Every main line freight train must have its caboose, and this goes with model railroad trains as well. The Scale-Craft caboose model is all-metal throughout, and fits together like a glove on the hand. It is taken from the all-steel type, as used on the Pennsy and C.&O. Rich in detail, simple to assemble, and true to prototype, it represents long months of development. Eighteen different decalcomania sets are supplied; like other Scale-Craft kits, its parts are fully machined and ready to assemble
Every main line freight train must have its Caboose, and this goes with model railroad trains as well. The Scale-Craft Caboose has its body and cupola diecast in one piece with details faithfully reproduced. The underframe, end platform, and steps are also diecast while the laddesr [sic], and support rods are stamped brass in one piece which make for ease in assembly.
The Scale-Craft Caboose is modeled after the all-steel type used on the Pennsylvania and Chesapeake and Ohio. You will need several of these for your layout.

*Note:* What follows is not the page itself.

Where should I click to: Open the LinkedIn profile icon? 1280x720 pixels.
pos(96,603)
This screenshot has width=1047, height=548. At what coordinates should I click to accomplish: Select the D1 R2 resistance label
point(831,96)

Turning back to the December issue of MR, they also had a review of the new OO gauge trucks produced by Scale-Craft. This review solves a mystery, as there was a type of passenger truck produced by Scale-Craft that is very uncommon and is only listed in the final (Round Lake) catalog. For more on that mystery see this article.

Speaking of mysteries, here is another. So far as I can tell there are no boxes or instruction sheets marked with Hollywood address. This leads to a theory, that most of what they sold was assembled from old stock or from parts/materials mostly produced at the Libertyville plant in 1946. I have a bit more on this in this article looking at Scale-Craft boxes.

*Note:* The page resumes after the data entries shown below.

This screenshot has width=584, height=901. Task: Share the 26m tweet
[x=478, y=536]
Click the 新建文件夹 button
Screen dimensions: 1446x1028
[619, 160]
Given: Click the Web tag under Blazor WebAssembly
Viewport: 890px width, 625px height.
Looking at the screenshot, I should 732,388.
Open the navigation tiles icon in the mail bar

By the end of the year the 4-6-0 and 0-6-0 were advertised widely by dealers. Looking at the big picture, prices as listed in advertising were lower than for example comparable Varney HO engines.  Price was not the issue, and the new Scale-Craft owner was trying to make a go of it. But the OO market was shrinking, and HO was dominating the market.

But not all the makers and OO gaugers got that memo! When this series returns the topic will be three of the other makers that were actively serving the market, J-C, Famoco, and Eastern.